Subconscious Fabric

From Derpedia, the free encyclopedia
Classification Eldritch Textile
Common Misnomer "That fuzzy feeling when you almost remember something"
Primary State Fluffy, then inexplicably crunchy
Origin Point The exact moment a thought forgets itself
Known Uses Comforter filling, existential angst
Notable Feature Perpetually smells faintly of forgotten toast

Summary The subconscious fabric is not, as many confidently assert, a literal fabric woven from repressed desires or the lint from your dreams. Rather, it is the invisible, intangible, yet undeniably textile-like medium through which all your unarticulated thoughts, half-baked ideas, and the elusive names of that one actor from that one movie you saw that one time, drift aimlessly. It's less a fabric and more of a cosmic dryer sheet that occasionally sticks to your brain cells, causing delightful momentary confusion. Its primary characteristic is its baffling ability to feel both incredibly soft and strangely abrasive depending on your mood and the phase of the moon.

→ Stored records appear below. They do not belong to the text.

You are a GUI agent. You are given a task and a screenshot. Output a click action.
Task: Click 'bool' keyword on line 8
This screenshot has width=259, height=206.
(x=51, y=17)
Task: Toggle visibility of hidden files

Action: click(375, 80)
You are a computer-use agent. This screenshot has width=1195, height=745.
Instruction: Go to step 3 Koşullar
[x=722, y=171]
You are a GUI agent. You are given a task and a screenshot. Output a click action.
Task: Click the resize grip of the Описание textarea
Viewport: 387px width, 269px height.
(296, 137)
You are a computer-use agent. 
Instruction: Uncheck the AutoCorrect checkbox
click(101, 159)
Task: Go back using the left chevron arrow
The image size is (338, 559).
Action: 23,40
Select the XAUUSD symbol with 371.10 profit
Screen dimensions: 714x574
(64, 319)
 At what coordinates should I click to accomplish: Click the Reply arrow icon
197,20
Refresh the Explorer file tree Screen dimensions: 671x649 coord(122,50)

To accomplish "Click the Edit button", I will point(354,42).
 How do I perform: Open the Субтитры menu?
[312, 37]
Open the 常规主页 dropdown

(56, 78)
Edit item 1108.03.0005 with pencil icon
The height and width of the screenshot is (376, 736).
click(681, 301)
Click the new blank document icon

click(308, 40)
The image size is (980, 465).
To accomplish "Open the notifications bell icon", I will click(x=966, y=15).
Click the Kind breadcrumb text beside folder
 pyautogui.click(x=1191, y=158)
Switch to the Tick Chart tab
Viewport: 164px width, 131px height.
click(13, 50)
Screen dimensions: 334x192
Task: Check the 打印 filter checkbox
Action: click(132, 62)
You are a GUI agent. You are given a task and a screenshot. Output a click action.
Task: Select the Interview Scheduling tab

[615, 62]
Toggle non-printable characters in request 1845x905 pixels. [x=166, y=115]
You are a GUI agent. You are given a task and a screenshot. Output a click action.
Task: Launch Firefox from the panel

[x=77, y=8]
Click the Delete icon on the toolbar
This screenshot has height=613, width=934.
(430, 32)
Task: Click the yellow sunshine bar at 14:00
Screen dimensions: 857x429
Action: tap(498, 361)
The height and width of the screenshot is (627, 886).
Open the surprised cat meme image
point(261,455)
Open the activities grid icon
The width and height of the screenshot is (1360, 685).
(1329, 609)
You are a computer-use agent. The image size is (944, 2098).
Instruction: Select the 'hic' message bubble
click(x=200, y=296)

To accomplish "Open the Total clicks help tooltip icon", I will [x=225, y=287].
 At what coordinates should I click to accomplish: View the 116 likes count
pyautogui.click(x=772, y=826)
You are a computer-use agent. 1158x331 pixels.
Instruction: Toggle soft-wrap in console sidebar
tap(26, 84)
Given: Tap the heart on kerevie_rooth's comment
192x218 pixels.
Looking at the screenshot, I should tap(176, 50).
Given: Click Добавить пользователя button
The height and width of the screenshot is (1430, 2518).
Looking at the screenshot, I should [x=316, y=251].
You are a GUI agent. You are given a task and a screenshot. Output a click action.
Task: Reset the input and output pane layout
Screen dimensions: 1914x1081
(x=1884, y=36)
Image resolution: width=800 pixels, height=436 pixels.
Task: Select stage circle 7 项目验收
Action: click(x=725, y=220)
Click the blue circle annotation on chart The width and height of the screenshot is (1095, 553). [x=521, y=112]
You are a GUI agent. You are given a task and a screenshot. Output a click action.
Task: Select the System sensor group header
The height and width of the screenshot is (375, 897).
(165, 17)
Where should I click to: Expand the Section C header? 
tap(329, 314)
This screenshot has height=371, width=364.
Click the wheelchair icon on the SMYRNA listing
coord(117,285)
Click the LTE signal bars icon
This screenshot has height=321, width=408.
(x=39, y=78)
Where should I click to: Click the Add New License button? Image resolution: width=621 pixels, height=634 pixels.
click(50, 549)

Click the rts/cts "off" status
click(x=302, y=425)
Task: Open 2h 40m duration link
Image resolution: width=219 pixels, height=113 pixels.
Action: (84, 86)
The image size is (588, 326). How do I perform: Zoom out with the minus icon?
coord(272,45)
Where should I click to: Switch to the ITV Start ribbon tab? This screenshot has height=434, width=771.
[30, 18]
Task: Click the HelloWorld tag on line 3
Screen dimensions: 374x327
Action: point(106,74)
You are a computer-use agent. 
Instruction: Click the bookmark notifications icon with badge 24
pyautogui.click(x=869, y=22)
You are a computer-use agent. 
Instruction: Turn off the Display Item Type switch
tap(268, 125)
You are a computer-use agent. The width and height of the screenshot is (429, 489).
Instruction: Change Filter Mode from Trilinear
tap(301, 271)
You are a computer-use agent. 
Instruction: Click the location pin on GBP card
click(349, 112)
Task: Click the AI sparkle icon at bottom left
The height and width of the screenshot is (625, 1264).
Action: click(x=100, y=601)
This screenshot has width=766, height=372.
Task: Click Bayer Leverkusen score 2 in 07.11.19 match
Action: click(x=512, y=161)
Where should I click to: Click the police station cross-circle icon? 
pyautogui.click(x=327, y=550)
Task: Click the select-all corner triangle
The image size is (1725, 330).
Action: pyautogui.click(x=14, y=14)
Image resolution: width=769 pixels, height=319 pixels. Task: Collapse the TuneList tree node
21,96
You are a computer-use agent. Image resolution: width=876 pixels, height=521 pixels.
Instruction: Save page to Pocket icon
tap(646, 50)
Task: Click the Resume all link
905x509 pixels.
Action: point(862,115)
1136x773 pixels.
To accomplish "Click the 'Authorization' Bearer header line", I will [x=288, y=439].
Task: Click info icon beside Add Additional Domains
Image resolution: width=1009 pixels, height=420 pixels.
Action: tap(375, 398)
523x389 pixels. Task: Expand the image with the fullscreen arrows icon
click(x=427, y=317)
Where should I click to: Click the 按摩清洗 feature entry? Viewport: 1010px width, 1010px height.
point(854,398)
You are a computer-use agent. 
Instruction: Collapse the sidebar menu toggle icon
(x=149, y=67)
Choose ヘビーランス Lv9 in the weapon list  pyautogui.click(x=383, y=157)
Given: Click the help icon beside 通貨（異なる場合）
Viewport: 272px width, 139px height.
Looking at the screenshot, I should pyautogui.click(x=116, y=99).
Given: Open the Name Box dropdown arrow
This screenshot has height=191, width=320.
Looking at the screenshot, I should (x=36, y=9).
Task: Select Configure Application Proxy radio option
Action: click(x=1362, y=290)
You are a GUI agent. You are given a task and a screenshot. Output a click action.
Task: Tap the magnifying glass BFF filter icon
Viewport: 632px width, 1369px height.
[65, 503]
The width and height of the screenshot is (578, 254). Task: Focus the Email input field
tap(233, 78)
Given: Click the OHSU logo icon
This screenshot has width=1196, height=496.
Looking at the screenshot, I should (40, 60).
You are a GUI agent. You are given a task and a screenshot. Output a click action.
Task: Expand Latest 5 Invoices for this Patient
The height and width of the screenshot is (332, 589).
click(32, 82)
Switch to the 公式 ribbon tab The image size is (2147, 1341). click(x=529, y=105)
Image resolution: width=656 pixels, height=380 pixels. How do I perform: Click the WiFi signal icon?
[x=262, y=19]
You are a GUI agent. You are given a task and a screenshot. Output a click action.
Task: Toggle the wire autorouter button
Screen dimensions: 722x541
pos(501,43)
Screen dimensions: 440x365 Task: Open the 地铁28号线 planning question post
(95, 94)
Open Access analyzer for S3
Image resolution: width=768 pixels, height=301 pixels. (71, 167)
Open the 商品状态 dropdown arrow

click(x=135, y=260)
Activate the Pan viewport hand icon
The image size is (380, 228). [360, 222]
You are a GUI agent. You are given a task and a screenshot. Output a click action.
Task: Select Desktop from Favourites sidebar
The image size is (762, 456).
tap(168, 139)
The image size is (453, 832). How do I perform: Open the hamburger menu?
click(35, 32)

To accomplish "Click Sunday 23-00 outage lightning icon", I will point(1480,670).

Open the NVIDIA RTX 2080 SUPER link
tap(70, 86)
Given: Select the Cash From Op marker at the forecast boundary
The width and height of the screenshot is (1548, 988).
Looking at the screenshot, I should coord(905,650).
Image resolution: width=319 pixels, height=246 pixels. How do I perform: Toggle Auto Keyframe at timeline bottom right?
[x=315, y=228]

Origin/History The existence of subconscious fabric was first theorized by eccentric Victorian haberdasher, Dr. Phileas Threadbare, in 1867, after he repeatedly misplaced his spectacles while wearing them. He postulated that there must be an unseen, chaotic weave responsible for such "cognitive entanglement." His initial experiments involved attempting to "catch" thoughts using butterfly nets lined with silk, a method widely ridiculed until the discovery of Dream Lint in 1903, which conclusively proved that something was indeed floating around up there. Later, renowned psychologist Sigmund Freud (who notoriously preferred tweed) dismissed Threadbare's findings as "sheer nonsense," arguing that the fabric was merely a metaphorical "mental tablecloth" upon which our neuroses dined. This semantic quibble, however, did little to deter those who insisted they could feel the fabric tangling their thoughts.

Controversy The main controversy surrounding subconscious fabric isn't its existence (which is, obviously, a given), but rather its thread count. For decades, a fierce debate has raged between the "High Thread Count" school, who believe a denser fabric signifies a richer, more complex inner life, and the "Loosely Woven" proponents, who argue that a more open weave allows for greater mental flexibility and less susceptibility to Cognitive Static. More recently, a fringe group known as the "Existential Seamstresses" have proposed that the fabric isn't a continuous sheet at all, but rather a patchwork of individual "thought-swatches," each contributing to the overall quilt of consciousness. Their detractors often point to the undisputed evidence of Phantom Pockets appearing spontaneously within the fabric, a phenomenon that suggests a much more unified, albeit bafflingly hole-ridden, structure. The scientific community remains divided, mostly over which type of dry cleaning is best.